Source records:

┄┄┄┄┄┄┄┄┄┄┄┄┄┄┄┄┄┄┄┄

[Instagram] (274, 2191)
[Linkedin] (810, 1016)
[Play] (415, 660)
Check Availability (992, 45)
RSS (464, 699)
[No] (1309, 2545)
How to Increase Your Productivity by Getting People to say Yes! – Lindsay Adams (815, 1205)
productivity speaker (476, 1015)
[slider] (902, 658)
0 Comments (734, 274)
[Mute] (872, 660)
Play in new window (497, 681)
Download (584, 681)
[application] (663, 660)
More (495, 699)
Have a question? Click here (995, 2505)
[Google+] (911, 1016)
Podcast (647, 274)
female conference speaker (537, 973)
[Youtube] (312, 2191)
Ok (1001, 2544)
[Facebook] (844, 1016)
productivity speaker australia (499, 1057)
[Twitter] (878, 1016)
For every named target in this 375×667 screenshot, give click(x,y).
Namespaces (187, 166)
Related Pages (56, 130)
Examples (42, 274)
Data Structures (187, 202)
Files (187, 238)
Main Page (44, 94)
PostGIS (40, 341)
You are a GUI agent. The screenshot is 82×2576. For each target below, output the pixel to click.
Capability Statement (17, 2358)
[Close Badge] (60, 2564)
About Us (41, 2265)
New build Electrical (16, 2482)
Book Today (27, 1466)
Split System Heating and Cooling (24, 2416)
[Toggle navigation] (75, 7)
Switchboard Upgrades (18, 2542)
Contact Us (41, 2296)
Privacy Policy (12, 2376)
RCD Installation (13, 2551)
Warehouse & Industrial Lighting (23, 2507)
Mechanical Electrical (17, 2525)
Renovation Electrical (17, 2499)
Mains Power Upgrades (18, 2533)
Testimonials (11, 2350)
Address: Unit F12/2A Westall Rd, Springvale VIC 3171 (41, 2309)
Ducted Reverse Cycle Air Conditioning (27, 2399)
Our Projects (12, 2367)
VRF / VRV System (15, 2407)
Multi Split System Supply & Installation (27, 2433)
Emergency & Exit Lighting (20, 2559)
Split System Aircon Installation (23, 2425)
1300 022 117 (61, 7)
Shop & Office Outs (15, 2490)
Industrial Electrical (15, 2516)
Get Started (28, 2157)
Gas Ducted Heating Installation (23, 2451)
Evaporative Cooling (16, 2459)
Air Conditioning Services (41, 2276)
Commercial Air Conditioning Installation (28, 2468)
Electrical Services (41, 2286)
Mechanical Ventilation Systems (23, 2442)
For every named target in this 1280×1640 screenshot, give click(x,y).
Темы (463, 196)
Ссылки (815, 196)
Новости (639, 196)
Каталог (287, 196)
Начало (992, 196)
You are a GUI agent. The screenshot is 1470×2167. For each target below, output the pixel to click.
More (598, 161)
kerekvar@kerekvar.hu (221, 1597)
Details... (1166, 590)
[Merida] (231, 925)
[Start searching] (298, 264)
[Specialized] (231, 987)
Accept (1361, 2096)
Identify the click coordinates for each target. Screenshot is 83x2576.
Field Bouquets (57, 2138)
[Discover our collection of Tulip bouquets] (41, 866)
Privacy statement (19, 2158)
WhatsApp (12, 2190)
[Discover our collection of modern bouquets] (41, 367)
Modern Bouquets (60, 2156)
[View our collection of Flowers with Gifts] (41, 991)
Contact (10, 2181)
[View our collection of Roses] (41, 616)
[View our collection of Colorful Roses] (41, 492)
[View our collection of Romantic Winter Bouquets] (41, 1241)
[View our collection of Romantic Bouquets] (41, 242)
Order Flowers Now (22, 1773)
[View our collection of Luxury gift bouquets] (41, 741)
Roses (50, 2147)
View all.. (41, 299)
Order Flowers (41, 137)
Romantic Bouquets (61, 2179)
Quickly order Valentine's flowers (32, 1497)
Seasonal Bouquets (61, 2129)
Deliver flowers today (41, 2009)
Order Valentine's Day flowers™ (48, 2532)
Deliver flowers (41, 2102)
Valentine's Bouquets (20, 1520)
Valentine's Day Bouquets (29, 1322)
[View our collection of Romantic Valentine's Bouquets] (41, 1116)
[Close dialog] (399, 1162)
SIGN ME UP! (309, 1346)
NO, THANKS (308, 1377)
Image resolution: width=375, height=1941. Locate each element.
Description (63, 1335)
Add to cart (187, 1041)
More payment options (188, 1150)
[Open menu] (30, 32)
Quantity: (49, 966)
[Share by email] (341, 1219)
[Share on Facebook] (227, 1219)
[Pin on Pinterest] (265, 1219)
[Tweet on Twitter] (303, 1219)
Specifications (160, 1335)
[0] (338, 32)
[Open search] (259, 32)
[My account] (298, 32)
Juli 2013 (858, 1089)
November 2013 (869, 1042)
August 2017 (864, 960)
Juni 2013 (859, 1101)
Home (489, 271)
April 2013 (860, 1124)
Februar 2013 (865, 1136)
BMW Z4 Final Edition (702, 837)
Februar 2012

┄┄┄┄┄┄┄┄┄┄┄┄┄┄┄┄┄┄┄┄

Problem: Output, from the data above, the lines from the line with "For every named target in this 375×667" to the line with "[Toggle navigation] (75, 7)" exactly as they stand, both ends included and nothing else.

Output:
For every named target in this 375×667 screenshot, give click(x,y).
Namespaces (187, 166)
Related Pages (56, 130)
Examples (42, 274)
Data Structures (187, 202)
Files (187, 238)
Main Page (44, 94)
PostGIS (40, 341)
You are a GUI agent. The screenshot is 82×2576. For each target below, output the pixel to click.
Capability Statement (17, 2358)
[Close Badge] (60, 2564)
About Us (41, 2265)
New build Electrical (16, 2482)
Book Today (27, 1466)
Split System Heating and Cooling (24, 2416)
[Toggle navigation] (75, 7)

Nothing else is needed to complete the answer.